After legally forming a new business entity by filing their articles of incorporation or articles of organization with the Division of Corporations, many small business owners believe that they have completed all the steps necessary to operate under their new business entity, and completely ignore many corporate formalities required by statute or other applicable law. Many owners fail to realize that they have yet to name any officers, directors, or managers to manage the day-to-day operations of their new business entity, and sometimes that they have even failed to issue any actual shares or membership interests to themselves and other owners of their business entity. Therefore, such business owners have no evidence of ownership of their entity, and are thrown into a panic when asked for proof of ownership by a potential lender, insurance agent, or other party doing business with the business owner. Moreover, by failing to name officers or managers, business owners fail to provide for any person with authority to act or make decisions on behalf of the business entity. This can cause issues when the company enters into a contract it is later trying to enforce.

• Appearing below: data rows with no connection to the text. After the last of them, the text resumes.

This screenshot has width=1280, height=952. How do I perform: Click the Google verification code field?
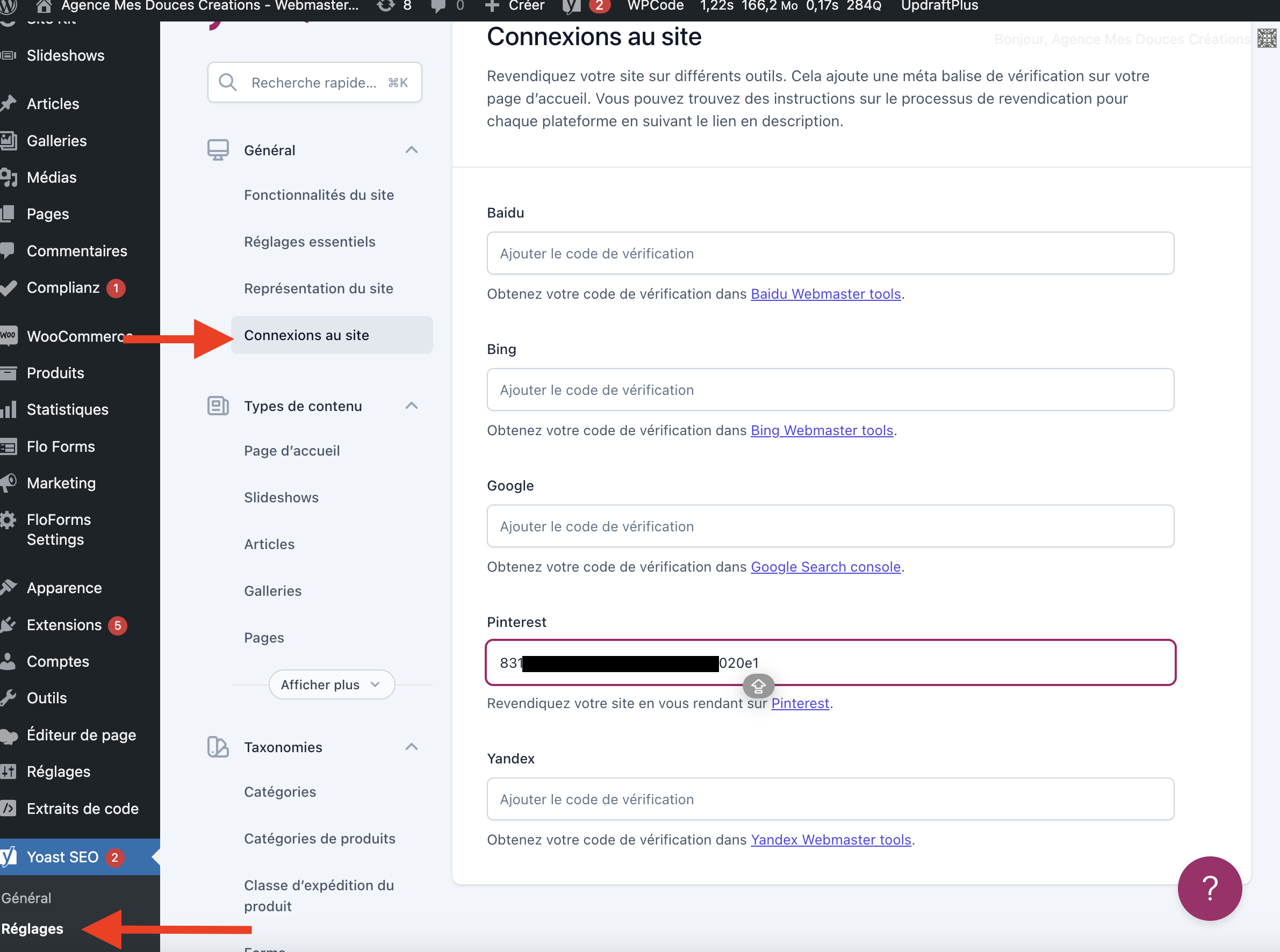pyautogui.click(x=830, y=526)

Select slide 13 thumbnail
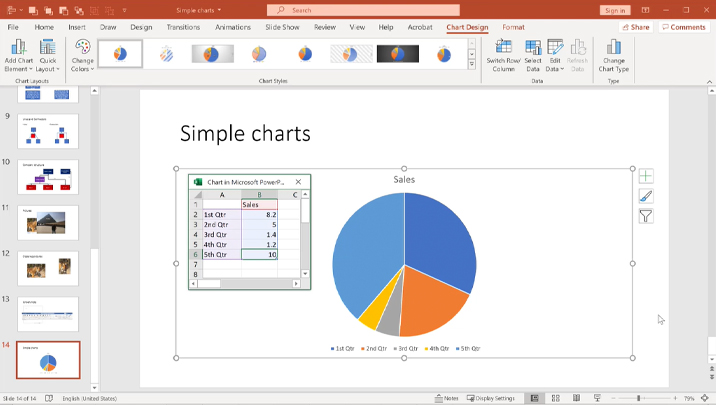click(x=48, y=314)
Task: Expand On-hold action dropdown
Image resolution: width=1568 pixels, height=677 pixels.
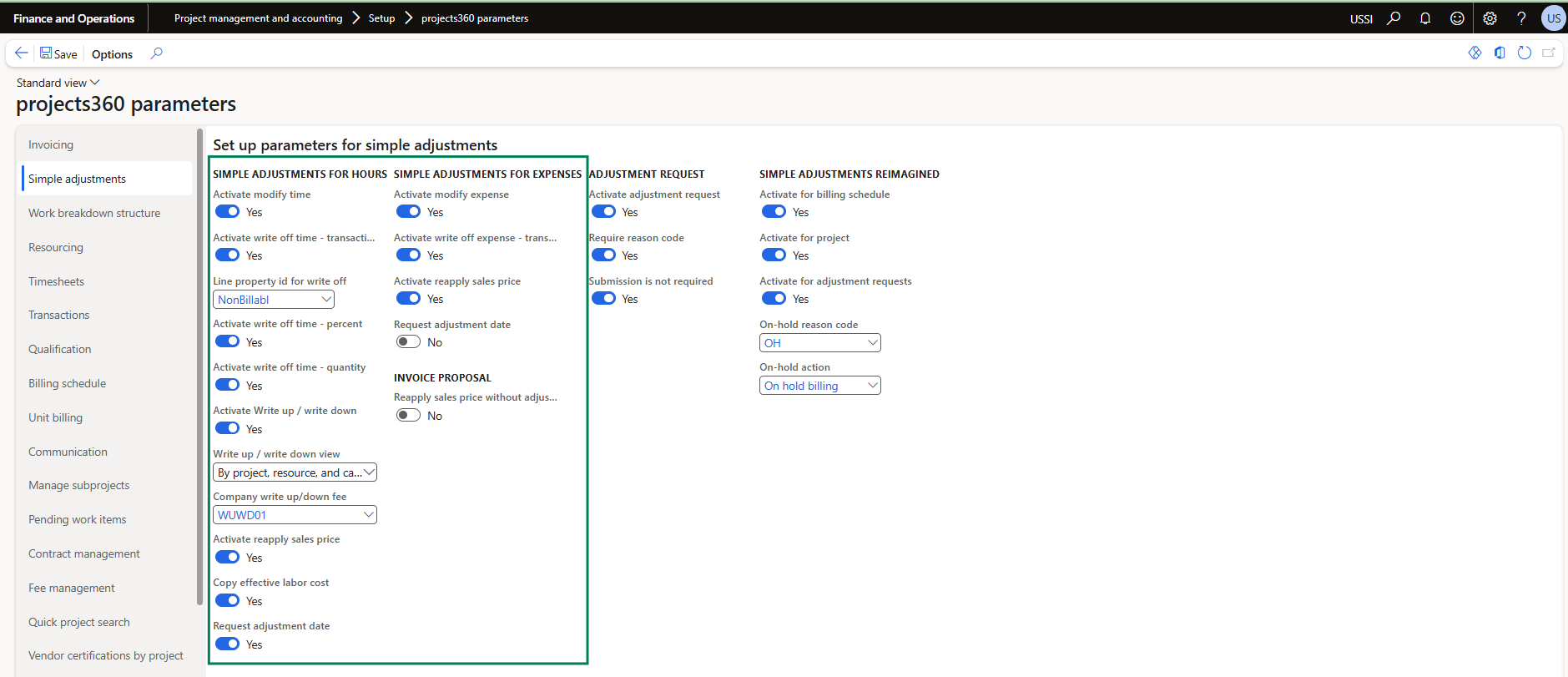Action: [872, 386]
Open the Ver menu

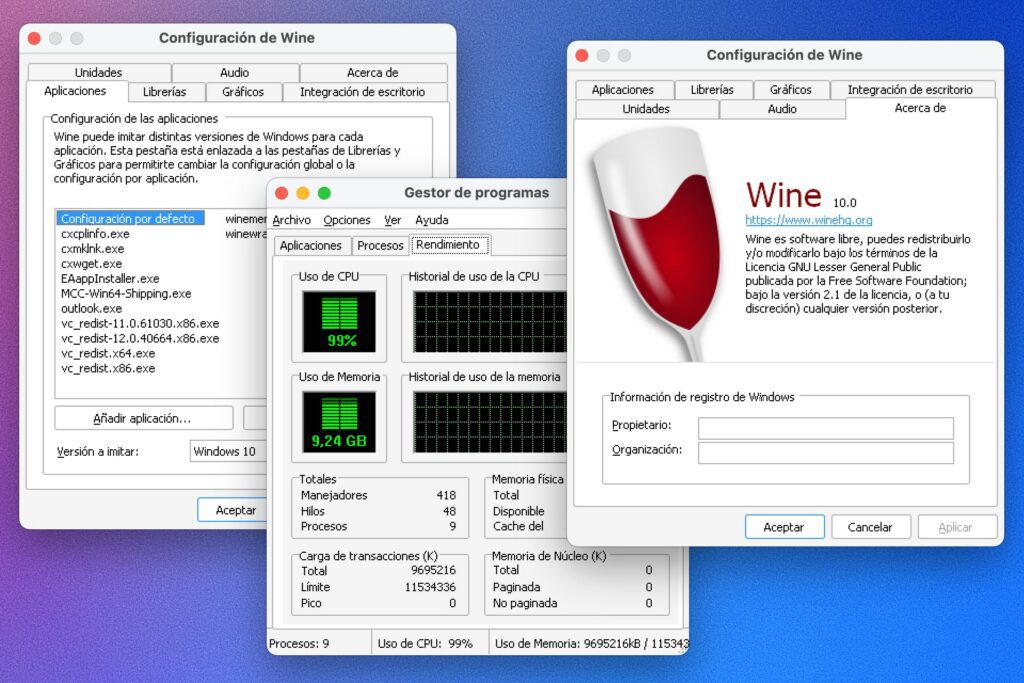click(392, 220)
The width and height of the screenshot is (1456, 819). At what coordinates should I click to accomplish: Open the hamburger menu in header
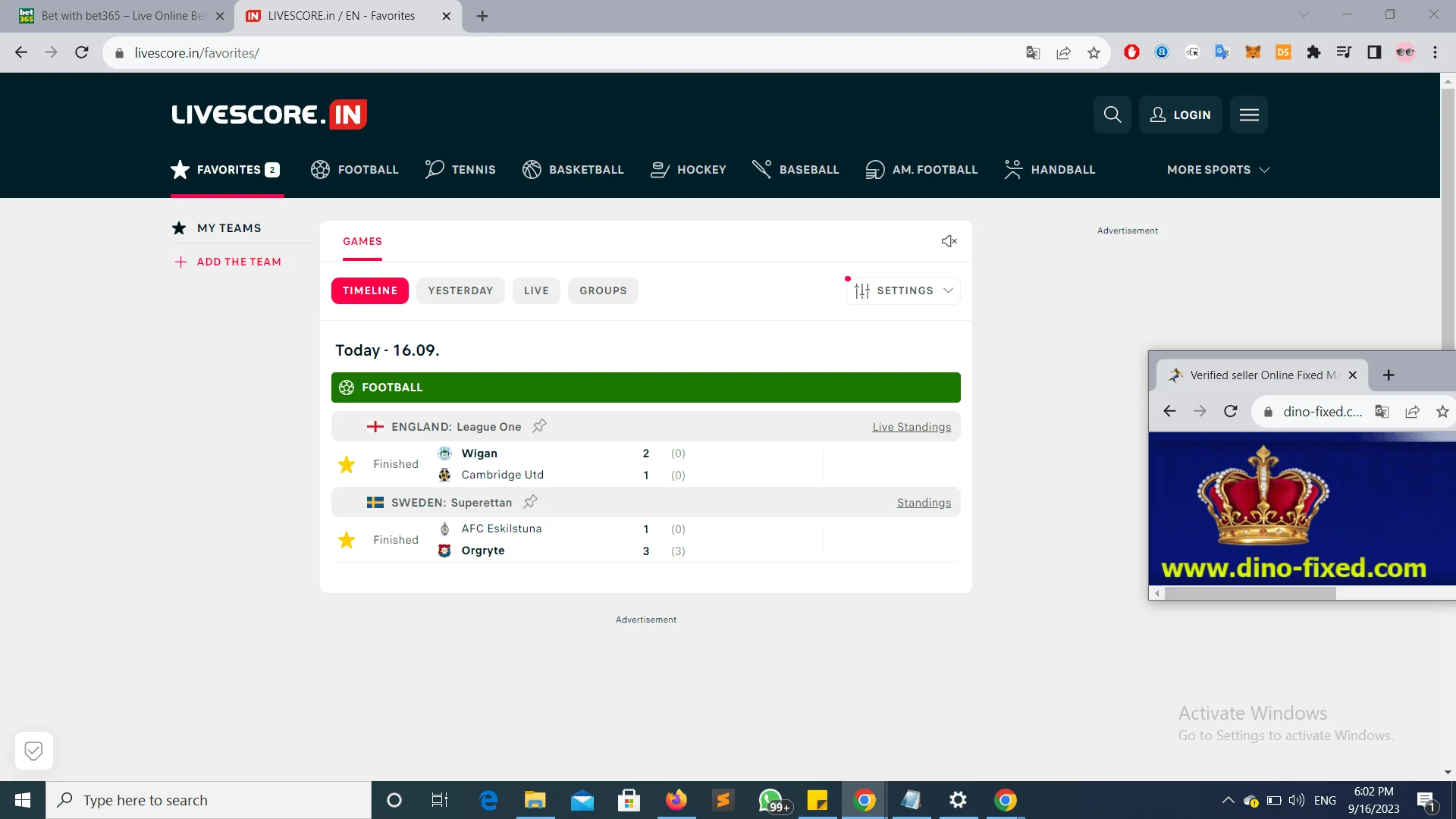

In addition, there are a number of additional corporate formalities that often remain ignored by business owners, including, but not limited to: (a) adopting bylaws or an operating agreement setting forth, among other things, rules and guidelines for the operations of the entity, and the authority of officers or managers to act on behalf of the entity; (b) making sure officers and managers are abiding by such by-laws or the operating agreement; (c) holding annual meetings of directors and shareholders or members and recording the decisions made during such meetings (or preparing a written consent in lieu of the same); (d) keeping minutes of important decisions made during annual or special meetings of the shareholders and directors or members (or preparing a written consent in lieu of the same); (e) preparing and updating a readily-available corporate book with accurate, detailed minutes and other records of the business entity, whether evidenced through meeting minutes or by written consent.
A systematic failure to abide by the corporate formalities referenced above is one of the factors a court may consider when deciding whether or not a creditor may pierce the corporate veil and hold shareholders or members personally liable for business debts entered into by the company. Small business entities are especially vulnerable because the failure to meet such basic corporate formalities gives the appearance of the corporation simply being an “alter ego” of its owner created only to avoid the claims of potential creditors.